15 thoughts on “#FirstLineFriday Submissions Are Now Closed! Here’s the Answer to Our Quiz, and the Names of Our Winners!

    • I see subdivisions and all sorts of things named after Maxim de Winters’ estate, Manderley. I thought sure that would give this one away to all five possible winners. But three is still a good day! Sorry it didn’t come to you Denise. It has garnered just about every award out there, and it earned them! At least in my opinion. Hope you’ll read it again one day, just to revel in the language and beauty of the setting, and OMG, that ending! I remember shrieking out loud, and turning pages like mad, thinking that could NOT be the end of this book. But it was. And it was the perfect one, too. 😀

      Next week, I’ll bet you’ll get it. Something within the last decade, perhaps, just to make it more fresh in everyone’s mind. 😀

      Liked by 1 person

  1. I love this book as well. So well written. It has been made into a movie a few times.

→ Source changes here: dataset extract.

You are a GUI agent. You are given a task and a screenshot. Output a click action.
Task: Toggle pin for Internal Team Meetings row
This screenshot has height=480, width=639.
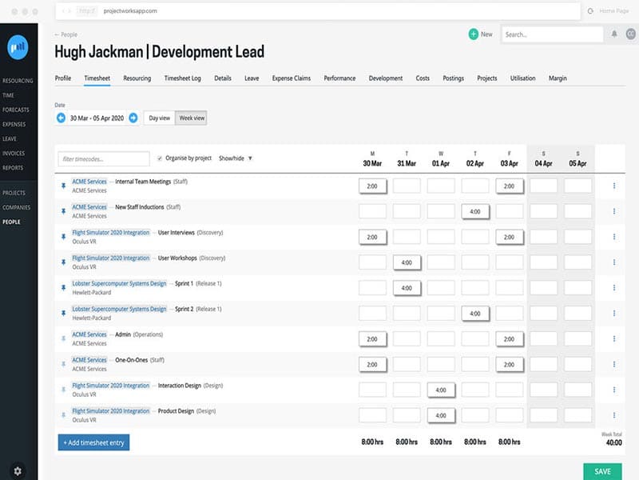(64, 186)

I can see why you would love it. I always loved Gone With the Wind and when my daughter finally read it, she was appalled at the character Scarlet and couldn´t understand why I liked the book so much. I guess it was good I didn´t name her Scarlet!

    Liked by 2 people

    • I didn’t like Scarlet either, though I did like the book. Some characters just aren’t nice, but they carry the story perfectly. 😀 Glad to meet a fellow fan of Rebecca. I want to be Daphne du Maurier when I grow up. Oh, her writing just sings! 🙂

      Congratulations! 🙂 ❤

      Liked by 1 person

  2. Thanks, Marcia. I love the novel and was convinced I wouldn’t win because we would be many guessing it right, but I’m glad I gave it a go and won with such a wonderful novel. And, of course, I’m looking forward to reading your novel as well!

    Liked by 2 people

    • So glad you went ahead and emailed me. See, you never know. And I hope you’ll enjoy your prize, as well. I’ll never be another du Maurier, but it won’t be for lack of trying. Hahahaha. Thanks for taking part, Olga, and congratulations on winning! 🙂


  3. Woohoo! I thought I’d left it too late. I read this when I was twelve or thirteen and must have watched the Olivier one at least three times. There was a remake on the TV here several years ago but it didn’t have the same impact as the original. Mrs Danvers is such a deliciously sinister character!
    Thanks for making my day, Marcia! ❤

    Liked by 1 person

    • I’m happy to have made your day, Trish. And how could anyone EVER compete with Olivier, Fontaine, and Dame Judith Anderson (can’t believe I made a typo on her name earlier. Fixed that! I know better!) I’ve seen the movie many times and loved it, even though things were changed. I was going to mention that in the post above, but got distracted and interrupted several times and lost my train of thought. The events of Rebecca’s death and Maxim’s ordeal were changed, but I’m not going into the reasons why, due to not wanting to give anything away for either the book or the film. And NOBODY does evil better than Anderson portraying the horrid Mrs. Danvers. *shudder*

      So glad this made your day! 😀 ❤


  4. I knew the line immediately, and like you, thought most everyone would have it figured out. Although I’ve seen a movie version of Rebecca, I’ve never read the book. I really need to correct that. I’m sure I’ll b mesmerized cover to cover. Congratulations to the winners!

    Liked by 1 person

    • I always felt like du Maurier dipped her pen into paint and drizzled pictures down the page, like the opening to the old Wonderful World of Disney tv shows. You’ll love her. And she has a WICKED sense of irony and loved nothing better than a last-second twist you were not expecting. Again, these books were written in a different time and place, so social elements are quite different, but that’s not a bad thing to remember, either. And some of her books were set in much earlier times, too. I can honestly say, I never read anything of hers I didn’t love, but Rebecca was the one that topped them all. Hope you get a chance to read it someday. 🙂 (BTW, I have an old, tattered SIGNED copy of Rebecca! It is one of my most prized possessions.)